● **Task to complete**
Copy every one of the entries below word for word, keeping each line as it stands.

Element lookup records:
━━━━━━━━━━━━━━━━━━━━━━━━━━━━━━
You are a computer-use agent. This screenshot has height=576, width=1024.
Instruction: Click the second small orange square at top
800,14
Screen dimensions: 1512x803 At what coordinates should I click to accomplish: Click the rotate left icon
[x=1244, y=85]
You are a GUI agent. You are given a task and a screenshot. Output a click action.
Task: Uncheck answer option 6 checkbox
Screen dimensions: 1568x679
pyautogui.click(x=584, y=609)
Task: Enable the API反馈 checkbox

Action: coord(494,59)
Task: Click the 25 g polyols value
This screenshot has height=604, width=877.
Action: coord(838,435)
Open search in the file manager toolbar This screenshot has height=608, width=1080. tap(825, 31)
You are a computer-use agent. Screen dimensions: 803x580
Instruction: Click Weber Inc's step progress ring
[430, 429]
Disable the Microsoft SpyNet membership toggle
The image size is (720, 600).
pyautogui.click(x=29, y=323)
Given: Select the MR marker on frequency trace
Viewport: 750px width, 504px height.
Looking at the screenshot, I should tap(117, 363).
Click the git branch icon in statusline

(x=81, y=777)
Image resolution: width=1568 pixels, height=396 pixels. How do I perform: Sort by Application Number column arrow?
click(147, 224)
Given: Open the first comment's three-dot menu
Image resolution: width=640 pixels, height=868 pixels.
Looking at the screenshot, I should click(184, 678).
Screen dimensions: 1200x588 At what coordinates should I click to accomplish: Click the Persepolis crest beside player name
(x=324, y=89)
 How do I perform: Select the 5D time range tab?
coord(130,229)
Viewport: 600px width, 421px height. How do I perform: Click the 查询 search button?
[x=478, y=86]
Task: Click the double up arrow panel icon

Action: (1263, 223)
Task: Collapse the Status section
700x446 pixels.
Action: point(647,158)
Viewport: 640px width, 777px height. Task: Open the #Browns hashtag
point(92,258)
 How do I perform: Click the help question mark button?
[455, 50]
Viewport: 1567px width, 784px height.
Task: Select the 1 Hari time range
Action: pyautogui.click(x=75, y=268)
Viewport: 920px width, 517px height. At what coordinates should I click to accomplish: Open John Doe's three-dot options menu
━━━━━━━━━━━━━━━━━━━━━━━━━━━━━━
● **Solution below**
You are a computer-use agent. This screenshot has height=576, width=1024.
Instruction: Click the second small orange square at top
800,14
Screen dimensions: 1512x803 At what coordinates should I click to accomplish: Click the rotate left icon
[x=1244, y=85]
You are a GUI agent. You are given a task and a screenshot. Output a click action.
Task: Uncheck answer option 6 checkbox
Screen dimensions: 1568x679
pyautogui.click(x=584, y=609)
Task: Enable the API反馈 checkbox

Action: coord(494,59)
Task: Click the 25 g polyols value
This screenshot has height=604, width=877.
Action: coord(838,435)
Open search in the file manager toolbar This screenshot has height=608, width=1080. tap(825, 31)
You are a computer-use agent. Screen dimensions: 803x580
Instruction: Click Weber Inc's step progress ring
[430, 429]
Disable the Microsoft SpyNet membership toggle
The image size is (720, 600).
pyautogui.click(x=29, y=323)
Given: Select the MR marker on frequency trace
Viewport: 750px width, 504px height.
Looking at the screenshot, I should tap(117, 363).
Click the git branch icon in statusline

(x=81, y=777)
Image resolution: width=1568 pixels, height=396 pixels. How do I perform: Sort by Application Number column arrow?
click(147, 224)
Given: Open the first comment's three-dot menu
Image resolution: width=640 pixels, height=868 pixels.
Looking at the screenshot, I should click(184, 678).
Screen dimensions: 1200x588 At what coordinates should I click to accomplish: Click the Persepolis crest beside player name
(x=324, y=89)
 How do I perform: Select the 5D time range tab?
coord(130,229)
Viewport: 600px width, 421px height. How do I perform: Click the 查询 search button?
[x=478, y=86]
Task: Click the double up arrow panel icon

Action: (1263, 223)
Task: Collapse the Status section
700x446 pixels.
Action: point(647,158)
Viewport: 640px width, 777px height. Task: Open the #Browns hashtag
point(92,258)
 How do I perform: Click the help question mark button?
[455, 50]
Viewport: 1567px width, 784px height.
Task: Select the 1 Hari time range
Action: pyautogui.click(x=75, y=268)
Viewport: 920px width, 517px height. At what coordinates should I click to accomplish: Open John Doe's three-dot options menu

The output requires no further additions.